In addition to Quo Vadis?, Nero has been a very popular subject on film and the small screen. From Neron essayant des poisons sur les esclaves in 1896 to episodes of Dr Who and Sabrina the Teenage Witch we can glimpse Nero performing. Likewise, Nero the performer is a subject found with surprising regularity in theatre and fiction. Unfortunately a full analysis of all these depictions is outside the scope of this paper.
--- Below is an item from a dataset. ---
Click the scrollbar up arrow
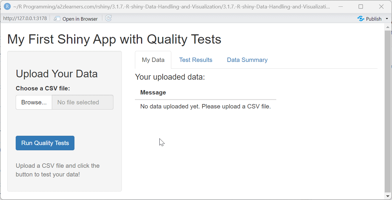Image resolution: width=392 pixels, height=200 pixels. (x=388, y=27)
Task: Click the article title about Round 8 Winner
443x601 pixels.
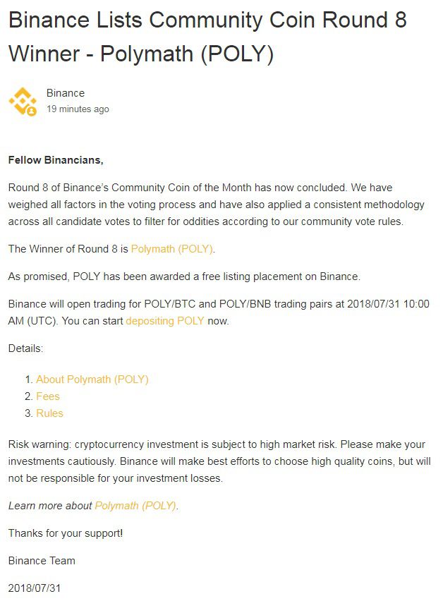Action: coord(207,37)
Most screen Neros make some reference to a lyre and some intone verses but very few actually sing. In Mel Brooks' History of the World Part I (1981) Dom Deluise's debauched and flatulent Caesar (who is clearly modelled on Nero) announces 'the Muse is upon me' and asks for a small lyre only to be delivered a small liar and there the joke ends. Few actors performing the role of the emperor seem to have been as willing to show us their vocal prowess (or lack thereof) as those in the various versions of Quo Vadis? Charles Laughton, as Nero in 1932's Sign of the Cross, opens the film laughing whilst Rome burns strumming a lyre and intoning verses rather than singing them. He then breaks a string on his lyre and sinks to his throne in a sulk. Although it isn't singing, it is clearly modelled on the idea that Nero's performance abilities were preposterous, and driven by delusion.

One cinematic Nero where his performing is a major part of the plot is Mio figlio Nerone from 1956 (dubiously released in the USA as Nero's Big Weekend or Nero's Mistress). This film starred Gloria Swanson as Agrippina, Brigitte Bardot as Poppea, and Alberto Sordi as Nero. Mio figlio Nerone is, unexpectedly, a comedy and Sordi plays his role for laughs as a 'lyre-plucker and fire bug' (New York Times). Nero sings throughout the film but has a bass-baritone voice and his displays of virtuosity consist of him descending as low as he can sing (until going out of tune) and then hiccoughing into falsetto, all to the adoring cries of his sycophants. Some publicity shots show him strumming a lyre while the figures in the background block their ears. The choice of voice type is a surprise but in the context of such a comedy it adds to the laughs.

The 2004 Italian Imperium: Nero also deserves our attention because in it Hans Matheson plays a black-haired emperor who is a serious and talented artist. He is shown playing the lyre on several occasions and even sings on one. His voice is a light baritone but the way in which his abilities are depicted make it clear we are meant to see Nero as a misunderstood virtuoso.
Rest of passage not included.